We can left a warning inside dpdk_class that will describe the situation to
prevent breaking if someone will want to implement rxq_length() for it.
But I don't see any reasonable use case for that.

>>
> [[BO'M]] I was going to agree with the point about not breaking the netdev 
> abstraction here. But those points are convincing that in this case we do 
> need to peek behind the abstract interface and only call rxq_length for vhost 
> queues.
> 
>>>> +        /* Process packet batch. */
>>>>          dp_netdev_input(pmd, &batch, port_no);
>>>>
>>>>          /* Assign processing cycles to rx queue. */
>>>>          cycles = cycle_timer_stop(&pmd->perf_stats, &timer);
>>>>          dp_netdev_rxq_add_cycles(rxq, RXQ_CYCLES_PROC_CURR, cycles);
>>>>
>>>> -        output_cnt = dp_netdev_pmd_flush_output_packets(pmd, false);
>>>> +        dp_netdev_pmd_flush_output_packets(pmd, false);
>>>>      } else {
>>>>          /* Discard cycles. */
>>>>          cycle_timer_stop(&pmd->perf_stats, &timer);
>>>> @@ -3286,7 +3430,7 @@ dp_netdev_process_rxq_port(struct
>> dp_netdev_pmd_thread *pmd,
>>>>
>>>>      pmd->ctx.last_rxq = NULL;
>>>>
>>>> -    return batch_cnt + output_cnt;
>>>> +    return batch_cnt;
>>>>  }
>>>>
>>>>  static struct tx_port *
>>>> @@ -4119,22 +4263,23 @@ reload:
>>>>
>>>>      cycles_counter_update(s);
>>>>      for (;;) {
>>>> -        uint64_t iter_packets = 0;
>>>> +        uint64_t rx_packets = 0, tx_packets = 0;
>>>>
>>>>          pmd_perf_start_iteration(s);
>>>> +
>>>>          for (i = 0; i < poll_cnt; i++) {
>>>>              process_packets =
>>>>                  dp_netdev_process_rxq_port(pmd, poll_list[i].rxq,
>>>>                                             poll_list[i].port_no);
>>>> -            iter_packets += process_packets;
>>>> +            rx_packets += process_packets;
>>>>          }
>>>>
>>>> -        if (!iter_packets) {
>>>> +        if (!rx_packets) {
>>>>              /* We didn't receive anything in the process loop.

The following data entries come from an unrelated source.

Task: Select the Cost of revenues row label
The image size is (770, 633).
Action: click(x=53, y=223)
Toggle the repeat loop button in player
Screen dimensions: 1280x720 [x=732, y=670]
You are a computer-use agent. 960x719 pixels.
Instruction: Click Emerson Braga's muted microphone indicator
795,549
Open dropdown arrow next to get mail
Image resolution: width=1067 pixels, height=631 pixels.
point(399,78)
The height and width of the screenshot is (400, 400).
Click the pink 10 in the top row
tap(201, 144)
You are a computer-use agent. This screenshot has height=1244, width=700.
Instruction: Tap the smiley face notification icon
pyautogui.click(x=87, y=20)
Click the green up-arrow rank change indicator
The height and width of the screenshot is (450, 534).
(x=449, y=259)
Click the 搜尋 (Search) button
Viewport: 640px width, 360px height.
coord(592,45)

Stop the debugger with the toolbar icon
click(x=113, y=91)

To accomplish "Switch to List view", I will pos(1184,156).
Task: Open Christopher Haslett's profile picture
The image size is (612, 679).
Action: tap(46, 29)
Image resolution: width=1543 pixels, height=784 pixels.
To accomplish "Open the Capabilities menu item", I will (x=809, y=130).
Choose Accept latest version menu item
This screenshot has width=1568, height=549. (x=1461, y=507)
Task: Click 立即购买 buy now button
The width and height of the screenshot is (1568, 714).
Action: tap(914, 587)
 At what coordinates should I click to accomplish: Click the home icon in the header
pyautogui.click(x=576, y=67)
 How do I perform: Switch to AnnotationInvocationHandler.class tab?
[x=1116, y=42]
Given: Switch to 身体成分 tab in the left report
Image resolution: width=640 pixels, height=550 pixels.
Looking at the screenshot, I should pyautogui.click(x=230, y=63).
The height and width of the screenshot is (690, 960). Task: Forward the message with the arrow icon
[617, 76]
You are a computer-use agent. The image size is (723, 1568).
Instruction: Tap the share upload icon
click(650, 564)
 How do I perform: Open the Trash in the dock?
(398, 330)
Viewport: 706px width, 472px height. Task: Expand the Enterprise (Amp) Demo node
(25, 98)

>>>>               * Check if we need to send something.
>>>>               * There was no time updates on current iteration. */
>>>>              pmd_thread_ctx_time_update(pmd);
>>>> -            iter_packets += dp_netdev_pmd_flush_output_packets(pmd,
>> false);
>>>> +            tx_packets = dp_netdev_pmd_flush_output_packets(pmd,
>> false);
>>>>          }
>>>>
>>>>          if (lc++ > 1024) {
>>>> @@ -4153,7 +4298,8 @@ reload:
>>>>                  break;
>>>>              }
>>>>          }
>>>> -        pmd_perf_end_iteration(s, iter_packets);
>>>> +        pmd_perf_end_iteration(s, rx_packets, tx_packets,
>>>> +                               pmd_perf_metrics_enabled(pmd));
>>>>      }
>>>>
>>>>      poll_cnt = pmd_load_queues_and_ports(pmd, &poll_list);
>>>> @@ -5050,6 +5196,7 @@ handle_packet_upcall(struct
>> dp_netdev_pmd_thread *pmd,
>>>>      struct match match;
>>>>      ovs_u128 ufid;
>>>>      int error;
>>>> +    uint64_t cycles = cycles_counter_update(&pmd->perf_stats);
>>>>
>>>>      match.tun_md.valid = false;
>>>>      miniflow_expand(&key->mf, &match.flow);
>>>> @@ -5103,6 +5250,14 @@ handle_packet_upcall(struct
>> dp_netdev_pmd_thread *pmd,
>>>>          ovs_mutex_unlock(&pmd->flow_mutex);
>>>>          emc_probabilistic_insert(pmd, key, netdev_flow);
>>>>      }
>>>> +    if (pmd_perf_metrics_enabled(pmd)) {
>>>> +        /* Update upcall stats. */
>>>> +        cycles = cycles_counter_update(&pmd->perf_stats) - cycles;
>>>> +        struct pmd_perf_stats *s = &pmd->perf_stats;
>>>> +        s->current.upcalls++;
>>>> +        s->current.upcall_cycles += cycles;
>>>> +        histogram_add_sample(&s->cycles_per_upcall, cycles);
>>>> +    }
>>>>      return error;
>>>>  }
>>>>
>>>> diff --git a/lib/netdev-dpdk.c b/lib/netdev-dpdk.c
>>>> index 4200556..7a8fdc2 100644
>>>> --- a/lib/netdev-dpdk.c
>>>> +++ b/lib/netdev-dpdk.c
>>>> @@ -36,6 +36,7 @@
>>>>  #include <rte_mbuf.h>
>>>>  #include <rte_meter.h>
>>>>  #include <rte_pci.h>
>>>> +#include <rte_version.h>
>>>>  #include <rte_vhost.h>
>>>>  #include <rte_version.h>
>>>>
>>>> @@ -188,11 +189,6 @@ enum { DPDK_RING_SIZE = 256 };
>>>>  BUILD_ASSERT_DECL(IS_POW2(DPDK_RING_SIZE));
>>>>  enum { DRAIN_TSC = 200000ULL };
>>>>
>>>> -enum dpdk_dev_type {
>>>> -    DPDK_DEV_ETH = 0,
>>>> -    DPDK_DEV_VHOST = 1,
>>>> -};
>>>> -
>>>>  /* Quality of Service */
>>>>
>>>>  /* An instance of a QoS configuration.  Always associated with a
>> particular
>>>> @@ -843,6 +839,13 @@ netdev_dpdk_cast(const struct netdev *netdev)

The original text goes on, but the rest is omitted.